▶ **PASSAGE TO READ**
The Accidental Cover Change

While I was ‘supposed’ to be making pre-made book covers for my book cover design job, I accidentally came up with one that fits my upcoming YA novel The Tournament of Eden perfectly. This wouldn’t be as big of an issue if I didn’t already HAVE the cover for The Tournament of Eden.

Now I’m torn.

But I do like coming out with ‘special editions’ of my books (it’s a great way to offer double the promotions, and is just a lot of fun putting in the fun little extras that special editions might have), so maybe I’ll use it for that.

Here it is!

Tournament of Eden new cover

Writers, Readers, Riders

Writers are also readers. Which means, I read a lot of books probably just like the ones that my readers read. One of the books I just finished was Kristen Britain’s Blackveil, the fourth book in her Green Rider series. This has been a particularly favorite series of mine because, not only am I a reader as well as a writer, but I’m also a ‘rider‘ myself (that is, a rider of horses).

I’ve been with this series since the beginning, and while apparently (from looking at the release dates of the previous books in the series) there has regularly been 4-5 years between books, I somehow managed to sort of skip over the wait (or felt like I did) up until now. I knew there was a fairly big span of time between releases, but I never knew it was THAT big. That means I’ve been following the series for over a decade, and suddenly I just can’t believe that I have to wait THREE MORE YEARS before I can read the next sequel! (Why did I never find this so distressing before?! What did I do to distract myself and shrug it off all those other times?)

Perhaps it’s because this latest had more of a cliff-hanger ending than the others, but I think it was actually just a very good installment, which really makes me want to keep reading.

Sigh. Time to bury my nose in my own manuscripts for awhile and see how many I can get done in the time it takes the regular publishing industry to churn out something that (in my eager and unsympathetic opinion) should be more-or-less habit by now.

▶ **DATA SECTION**
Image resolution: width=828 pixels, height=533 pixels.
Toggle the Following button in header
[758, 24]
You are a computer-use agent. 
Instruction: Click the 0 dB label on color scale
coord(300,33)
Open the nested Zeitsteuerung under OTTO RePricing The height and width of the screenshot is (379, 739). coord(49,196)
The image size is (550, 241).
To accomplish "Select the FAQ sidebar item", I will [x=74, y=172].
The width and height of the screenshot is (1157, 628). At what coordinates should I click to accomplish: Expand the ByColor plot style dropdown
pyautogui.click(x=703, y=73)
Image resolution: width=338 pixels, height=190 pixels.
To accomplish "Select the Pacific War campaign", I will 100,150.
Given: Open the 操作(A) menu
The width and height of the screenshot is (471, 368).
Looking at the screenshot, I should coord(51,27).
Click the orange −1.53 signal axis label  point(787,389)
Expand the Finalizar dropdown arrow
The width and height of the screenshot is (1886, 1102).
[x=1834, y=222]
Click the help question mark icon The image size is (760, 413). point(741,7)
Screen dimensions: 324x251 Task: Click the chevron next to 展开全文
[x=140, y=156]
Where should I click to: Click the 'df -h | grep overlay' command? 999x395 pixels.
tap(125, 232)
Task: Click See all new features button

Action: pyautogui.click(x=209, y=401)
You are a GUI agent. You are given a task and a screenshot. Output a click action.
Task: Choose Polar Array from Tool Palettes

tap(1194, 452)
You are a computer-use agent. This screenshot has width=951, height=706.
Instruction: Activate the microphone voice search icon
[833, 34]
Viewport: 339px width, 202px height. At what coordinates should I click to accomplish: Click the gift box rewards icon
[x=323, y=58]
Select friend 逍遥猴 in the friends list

▶ **PROMPT**
Quote the blog post on the book cover and the Green Rider series word for word, between "I’ve been with" and "those other times?)", inclusive.

▶ **RESULT OF THE EXERCISE**
I’ve been with this series since the beginning, and while apparently (from looking at the release dates of the previous books in the series) there has regularly been 4-5 years between books, I somehow managed to sort of skip over the wait (or felt like I did) up until now. I knew there was a fairly big span of time between releases, but I never knew it was THAT big. That means I’ve been following the series for over a decade, and suddenly I just can’t believe that I have to wait THREE MORE YEARS before I can read the next sequel! (Why did I never find this so distressing before?! What did I do to distract myself and shrug it off all those other times?)